(Collected data)
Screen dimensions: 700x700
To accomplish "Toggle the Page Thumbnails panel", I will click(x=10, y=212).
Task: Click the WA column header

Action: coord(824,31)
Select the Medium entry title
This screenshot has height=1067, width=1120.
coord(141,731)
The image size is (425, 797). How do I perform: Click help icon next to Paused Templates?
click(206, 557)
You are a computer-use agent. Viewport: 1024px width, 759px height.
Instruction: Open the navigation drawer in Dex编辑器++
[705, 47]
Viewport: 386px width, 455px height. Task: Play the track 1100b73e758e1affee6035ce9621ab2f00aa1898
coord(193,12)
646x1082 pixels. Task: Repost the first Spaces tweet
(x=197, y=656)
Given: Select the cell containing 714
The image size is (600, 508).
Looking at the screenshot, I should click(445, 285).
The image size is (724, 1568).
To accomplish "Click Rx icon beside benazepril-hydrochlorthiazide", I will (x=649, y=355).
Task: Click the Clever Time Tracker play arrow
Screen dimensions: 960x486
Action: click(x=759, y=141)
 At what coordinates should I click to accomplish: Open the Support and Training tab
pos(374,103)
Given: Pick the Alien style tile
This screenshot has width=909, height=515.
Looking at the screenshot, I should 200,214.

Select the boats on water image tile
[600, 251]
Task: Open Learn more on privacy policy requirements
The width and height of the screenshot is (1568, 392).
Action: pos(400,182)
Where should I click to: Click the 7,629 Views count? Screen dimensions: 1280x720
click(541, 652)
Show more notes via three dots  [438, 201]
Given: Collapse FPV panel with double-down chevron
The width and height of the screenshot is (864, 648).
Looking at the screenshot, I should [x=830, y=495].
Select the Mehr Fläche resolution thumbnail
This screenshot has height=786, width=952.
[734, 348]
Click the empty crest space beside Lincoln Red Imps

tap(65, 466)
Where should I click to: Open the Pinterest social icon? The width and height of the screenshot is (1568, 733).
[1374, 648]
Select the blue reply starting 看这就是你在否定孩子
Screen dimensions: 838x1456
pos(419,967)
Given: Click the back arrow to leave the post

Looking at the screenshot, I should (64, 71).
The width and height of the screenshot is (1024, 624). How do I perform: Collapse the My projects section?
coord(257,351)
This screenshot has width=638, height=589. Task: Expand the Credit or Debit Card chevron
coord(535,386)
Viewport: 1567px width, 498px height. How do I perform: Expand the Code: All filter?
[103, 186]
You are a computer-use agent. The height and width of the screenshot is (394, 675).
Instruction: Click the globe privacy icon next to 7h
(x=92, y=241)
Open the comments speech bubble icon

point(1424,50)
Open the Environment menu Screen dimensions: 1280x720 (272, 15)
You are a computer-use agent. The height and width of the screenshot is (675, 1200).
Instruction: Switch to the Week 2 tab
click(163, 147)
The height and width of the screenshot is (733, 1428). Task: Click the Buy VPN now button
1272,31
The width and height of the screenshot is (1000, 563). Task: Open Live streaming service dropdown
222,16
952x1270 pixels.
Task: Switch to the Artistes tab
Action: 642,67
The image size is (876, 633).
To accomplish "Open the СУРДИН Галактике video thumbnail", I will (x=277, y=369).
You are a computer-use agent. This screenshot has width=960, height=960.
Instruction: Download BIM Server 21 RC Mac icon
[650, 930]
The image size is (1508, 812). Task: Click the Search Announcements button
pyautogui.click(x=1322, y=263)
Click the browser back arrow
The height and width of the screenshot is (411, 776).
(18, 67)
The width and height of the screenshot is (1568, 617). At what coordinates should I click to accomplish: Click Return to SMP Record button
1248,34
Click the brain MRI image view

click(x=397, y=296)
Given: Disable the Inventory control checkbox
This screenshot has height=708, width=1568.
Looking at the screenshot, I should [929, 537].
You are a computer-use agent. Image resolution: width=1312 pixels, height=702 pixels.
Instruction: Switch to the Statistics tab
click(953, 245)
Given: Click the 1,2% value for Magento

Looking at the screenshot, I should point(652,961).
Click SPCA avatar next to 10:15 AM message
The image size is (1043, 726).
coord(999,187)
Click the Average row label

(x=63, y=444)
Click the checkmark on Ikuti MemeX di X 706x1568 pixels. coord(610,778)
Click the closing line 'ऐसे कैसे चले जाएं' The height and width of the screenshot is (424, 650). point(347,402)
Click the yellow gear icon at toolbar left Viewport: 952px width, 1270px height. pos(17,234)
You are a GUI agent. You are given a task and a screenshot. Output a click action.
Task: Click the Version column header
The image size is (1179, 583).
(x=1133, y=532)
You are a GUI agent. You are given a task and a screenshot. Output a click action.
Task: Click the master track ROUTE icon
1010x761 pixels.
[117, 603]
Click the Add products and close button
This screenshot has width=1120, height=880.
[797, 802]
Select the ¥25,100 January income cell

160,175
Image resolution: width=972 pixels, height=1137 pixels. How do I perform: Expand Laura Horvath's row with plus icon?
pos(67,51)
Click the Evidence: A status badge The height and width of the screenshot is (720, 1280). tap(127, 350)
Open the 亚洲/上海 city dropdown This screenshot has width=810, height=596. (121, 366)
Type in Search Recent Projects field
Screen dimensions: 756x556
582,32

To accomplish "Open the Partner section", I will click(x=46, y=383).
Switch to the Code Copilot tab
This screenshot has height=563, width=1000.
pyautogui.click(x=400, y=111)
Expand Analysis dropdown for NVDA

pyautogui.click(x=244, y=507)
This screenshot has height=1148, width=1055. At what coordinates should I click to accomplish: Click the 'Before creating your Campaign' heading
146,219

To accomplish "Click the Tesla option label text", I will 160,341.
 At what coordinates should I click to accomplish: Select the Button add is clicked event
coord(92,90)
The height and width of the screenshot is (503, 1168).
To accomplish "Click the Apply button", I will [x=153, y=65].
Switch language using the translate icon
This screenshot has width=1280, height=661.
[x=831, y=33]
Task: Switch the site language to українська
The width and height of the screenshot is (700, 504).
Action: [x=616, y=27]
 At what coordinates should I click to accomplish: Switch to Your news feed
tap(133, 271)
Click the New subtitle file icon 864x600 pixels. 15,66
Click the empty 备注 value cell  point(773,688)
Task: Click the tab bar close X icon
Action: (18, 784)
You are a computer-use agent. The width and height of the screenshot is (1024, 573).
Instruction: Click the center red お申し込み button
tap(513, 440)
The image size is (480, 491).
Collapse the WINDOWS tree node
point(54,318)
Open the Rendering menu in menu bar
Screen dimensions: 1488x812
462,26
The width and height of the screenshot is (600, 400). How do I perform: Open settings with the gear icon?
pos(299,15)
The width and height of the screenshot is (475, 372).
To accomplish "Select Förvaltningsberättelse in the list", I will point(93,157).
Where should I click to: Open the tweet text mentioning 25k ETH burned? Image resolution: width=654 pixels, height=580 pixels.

**WORK TASK**
The lines that contain the word "text" are wanted; copy each of them from the records.

**RESULT**
To accomplish "Click the Tesla option label text", I will 160,341.
Where should I click to: Open the tweet text mentioning 25k ETH burned? Image resolution: width=654 pixels, height=580 pixels.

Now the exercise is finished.